Clinical TrialVolume 11, Issue 9, May 2018

JOURNAL:JACC Cardiovasc Interv. Article Link

Prognostic and Practical Validation of Current Definitions of Myocardial Infarction Associated With Percutaneous Coronary Intervention

P Tricoci, LK Newby et al. Keywords: acute coronary syndrome(s); definitions; myocardial infarction

ABSTRACT


OBJECTIVES - In 13,038 patients with non–ST-segment elevation acute coronary syndrome undergoing index percutaneous coronary intervention (PCI) in the EARLY ACS (Early Glycoprotein IIb/IIIa Inhibition in Non–ST-Segment Elevation Acute Coronary Syndrome) and TRACER (Thrombin Receptor Antagonist for Clinical Event Reduction in Acute Coronary Syndrome) trials, the relationship between PCI-related myocardial infarction (MI) and 1-year mortality was assessed.

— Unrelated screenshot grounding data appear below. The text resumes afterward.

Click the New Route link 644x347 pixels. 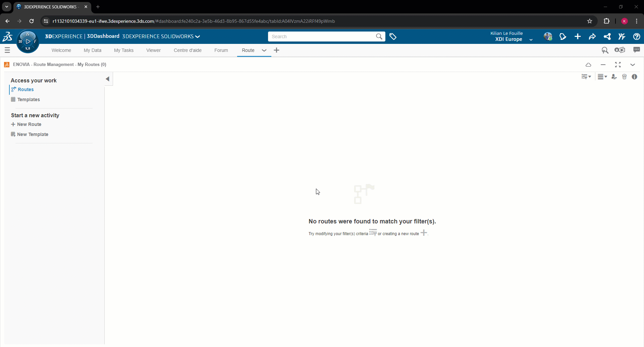coord(29,124)
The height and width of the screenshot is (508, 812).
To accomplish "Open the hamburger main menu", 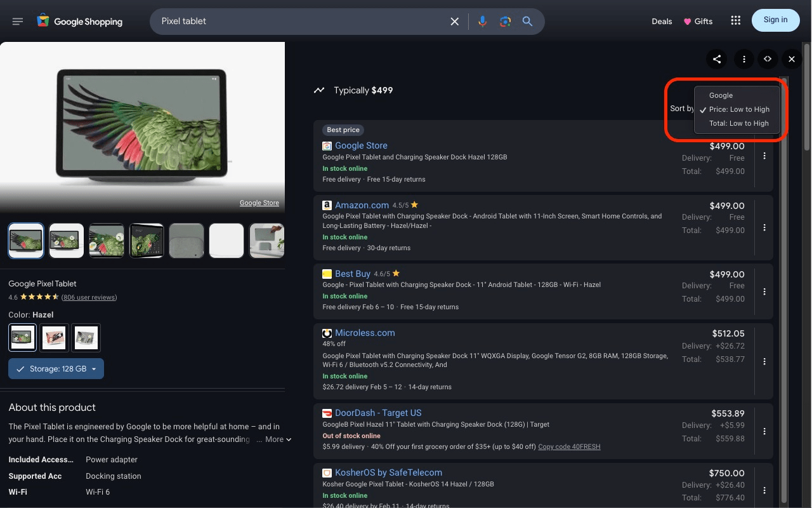I will (18, 22).
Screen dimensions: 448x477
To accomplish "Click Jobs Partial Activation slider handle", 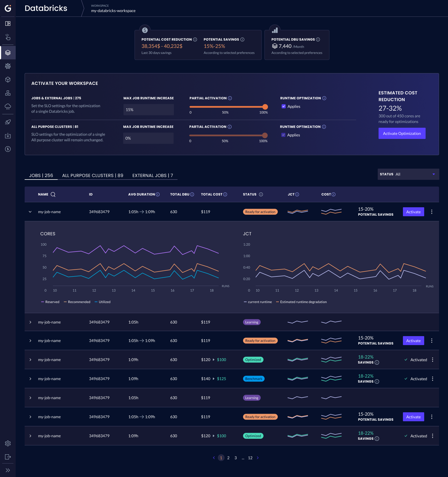I will pos(265,107).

BACKGROUND - The definition of PCI-related MI is controversial. The third universal definition of PCI-related MI requires cardiac troponin >5 times the 99th percentile of the normal reference limit from a stable or falling baseline and PCI-related clinical or angiographic complications. The definition from the Society for Cardiovascular Angiography and Interventions (SCAI) requires creatine kinase–MB elevation >10 times the upper limit of normal (or 5 times if new electrocardiographic Q waves are present). Implications of these definitions on prognosis, prevalence, and implementation are not established.

METHODS - In our cohort of patients undergoing PCI, PCI-related MIs were classified using the third universal type 4a MI definition and SCAI criteria. In the subgroup of patients included in the angiographic core laboratory (ACL) substudy of EARLY ACS (n = 1,401) local investigator– versus ACL-reported angiographic complications were compared.

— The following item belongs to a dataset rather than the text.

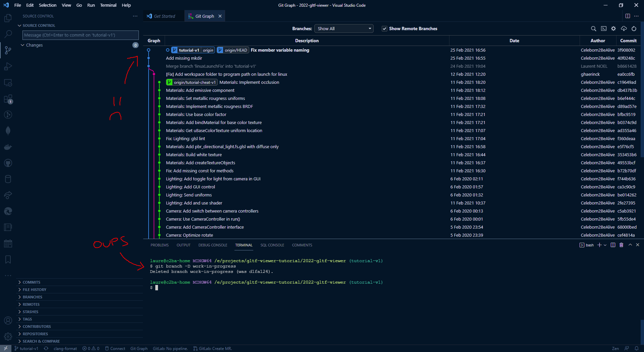Collapse the Changes group

click(22, 45)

RESULTS - Altogether, 2.0% of patients met third universal definition of PCI-related MI criteria, and 1.2% met SCAI criteria. One-year mortality was 3.3% with the third universal definition (hazard ratio: 1.96; 95% confidence interval: 1.24 to 3.10) and 5.3% with SCAI criteria (hazard ratio: 2.79; 95% confidence interval: 1.69 to 4.58; p < 0.001). Agreement between ACL and local investigators in detecting angiographic complications during PCI was overall moderate (κ = 0.53).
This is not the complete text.